エゼキエル書 20章 イスラエルの歴史的背信(20:1–49)

1. 長老たちの来訪と神の拒絶(20:1–3)

「長老たちが主の言葉を求めて来た。」

しかし神は言われる。

「わたしはあなたがたに答えない。」(20:3)

理由は明確。

  • 彼らは心に偶像を抱いている(14章)

  • 外側は敬虔でも内側は背信

  • 神を利用しようとしている

つまり、偽りの敬虔への拒絶

 

2. 出エジプトの背信(20:5–9)

① 神の選び(20:5–6)

神はイスラエルを選び、エジプトで誓いを立てた。

  • 契約

  • 約束の地

  • 神の民としての召命

しかし──

② エジプトで偶像礼拝(20:7–8)

「彼らはエジプトの偶像を捨てなかった。」

これは驚くべき宣言。

  • 出エジプト前から偶像礼拝

  • モーセの召命以前から背信

  • 神の救いは“偶像礼拝者の救い”だった

神は言われる。

「わたしは彼らを滅ぼそうとした。」(20:8)

しかし──

③ 神は「名のゆえに」彼らを救った(20:9)

「わたしの名が汚されないため。」

つまり、

イスラエルの救いは彼らの義ではなく、神の名のため。

 

3. 荒野での背信(20:10–17)

① 神は律法を与えた(20:11–12)

  • 安息日

  • 神の民としての生活規範

しかし──

② 荒野での反逆(20:13)

「彼らはわたしに反逆した。
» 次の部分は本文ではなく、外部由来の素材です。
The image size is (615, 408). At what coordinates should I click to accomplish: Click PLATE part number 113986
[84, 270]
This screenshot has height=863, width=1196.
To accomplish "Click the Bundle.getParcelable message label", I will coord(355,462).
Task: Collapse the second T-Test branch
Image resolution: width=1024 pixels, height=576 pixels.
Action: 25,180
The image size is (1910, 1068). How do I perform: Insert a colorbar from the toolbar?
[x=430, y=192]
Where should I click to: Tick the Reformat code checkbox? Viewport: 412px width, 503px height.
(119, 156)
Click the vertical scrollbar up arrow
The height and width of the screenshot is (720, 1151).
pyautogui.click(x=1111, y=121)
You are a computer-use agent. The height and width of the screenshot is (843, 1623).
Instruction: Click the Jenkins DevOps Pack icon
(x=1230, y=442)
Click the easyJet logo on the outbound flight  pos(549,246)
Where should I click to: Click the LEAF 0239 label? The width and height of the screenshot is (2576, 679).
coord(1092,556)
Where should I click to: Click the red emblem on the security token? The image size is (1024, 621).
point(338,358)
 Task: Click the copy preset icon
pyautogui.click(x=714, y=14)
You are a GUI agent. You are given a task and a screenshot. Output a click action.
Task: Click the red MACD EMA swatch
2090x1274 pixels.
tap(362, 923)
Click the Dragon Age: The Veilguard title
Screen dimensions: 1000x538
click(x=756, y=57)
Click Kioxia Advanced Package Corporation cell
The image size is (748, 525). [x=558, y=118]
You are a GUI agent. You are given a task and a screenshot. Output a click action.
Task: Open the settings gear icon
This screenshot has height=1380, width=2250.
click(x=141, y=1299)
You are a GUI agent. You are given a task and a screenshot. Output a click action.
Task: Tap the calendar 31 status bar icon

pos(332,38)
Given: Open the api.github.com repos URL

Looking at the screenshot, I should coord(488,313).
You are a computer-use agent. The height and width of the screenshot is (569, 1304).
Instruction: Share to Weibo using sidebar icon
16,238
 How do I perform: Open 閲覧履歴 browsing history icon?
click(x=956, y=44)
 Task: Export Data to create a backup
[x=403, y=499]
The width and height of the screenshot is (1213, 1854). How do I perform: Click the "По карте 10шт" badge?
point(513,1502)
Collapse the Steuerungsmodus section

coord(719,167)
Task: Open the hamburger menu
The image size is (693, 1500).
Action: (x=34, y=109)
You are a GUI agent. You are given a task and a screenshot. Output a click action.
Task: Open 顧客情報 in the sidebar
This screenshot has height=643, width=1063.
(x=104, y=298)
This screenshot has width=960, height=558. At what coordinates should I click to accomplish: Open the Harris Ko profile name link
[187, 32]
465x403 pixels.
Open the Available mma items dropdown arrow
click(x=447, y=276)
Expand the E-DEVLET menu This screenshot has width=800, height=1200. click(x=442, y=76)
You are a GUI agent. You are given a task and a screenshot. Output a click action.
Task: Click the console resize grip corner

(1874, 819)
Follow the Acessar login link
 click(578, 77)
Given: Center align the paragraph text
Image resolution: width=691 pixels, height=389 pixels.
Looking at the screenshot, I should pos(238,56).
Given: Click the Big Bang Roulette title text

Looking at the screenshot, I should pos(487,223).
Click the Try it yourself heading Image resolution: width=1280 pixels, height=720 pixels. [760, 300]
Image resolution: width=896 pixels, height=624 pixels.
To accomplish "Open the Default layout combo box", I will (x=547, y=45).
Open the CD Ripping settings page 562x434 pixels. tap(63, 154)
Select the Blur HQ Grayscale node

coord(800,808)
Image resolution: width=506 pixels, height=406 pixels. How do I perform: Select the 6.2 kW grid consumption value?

」

  • 安息日を汚し

  • 偶像礼拝を続け

  • 神の律法を拒絶

神は言われる。

「彼らを荒野で滅ぼそうとした。」(20:13)

しかし再び──

③ 神は「名のゆえに」彼らを残した(20:14)

神の忍耐が続く。

 

4. 第二世代の背信(20:18–26)

① 第二世代への警告(20:18)

「父の道を歩むな。」

しかし──

② 第二世代も反逆(20:21)

「彼らもわたしに反逆した。」

  • 安息日を汚し

  • 偶像礼拝

  • 神の掟を拒絶

神は言われる。

「彼らを荒野で散らそうとした。」(20:23)

しかしまた──

③ 神は「名のゆえに」彼らを残した(20:22)

 

5. カナンでの背信(20:27–32)

① カナンに入っても偶像礼拝(20:28–29)

「高き所」での礼拝。

  • バアル

  • アシェラ

  • モレク

  • カナン宗教の完全受容

神は言われる。

「あなたがたはわたしを汚した。」(20:30)

② 子どもを犠牲にした(20:31)

「あなたがたは子どもを火に通した。」

これは モレクへの子どもの犠牲

 

6. 現在の背信(20:32–39)

① 長老たちの偽りの敬虔(20:32)

「わたしたちは諸国民のようになりたい。」

これは

  • 神の民であることの拒絶

  • 異教文化への同化

  • 神の契約の放棄

神は言われる。

「そのようにはならない。」(20:32)

神は民を諸国民の中で裁き、 偶像礼拝を終わらせる(20:38)。

 

7. 回復の約束(20:40–44)

① 神の山での礼拝(20:40)

「わたしの聖なる山で、彼らはわたしを礼拝する。」

これは

  • 捕囚後の回復

  • 新しい契約の前兆

  • 神の民の再結集

② 神は「名のゆえに」彼らを回復する(20:44)

「あなたがたの行いによらず、わたしの名のゆえに。」

これは 救いの本質が“神の名のため”であることの宣言。

 

まとめ

エゼキエル書20章は イスラエルの歴史を“背信の連続”として再解釈する章。

  • エジプトで背信

  • 荒野で背信

  • 第二世代も背信

  • カナンでも背信

  • 現在も背信

しかしその度ごとに──

神は「名のゆえに」彼らを滅ぼさず、忍耐し続けた。

20章は 神の忍耐・神の名のための救い・契約の忠実さ という旧約神学の核心を示す章。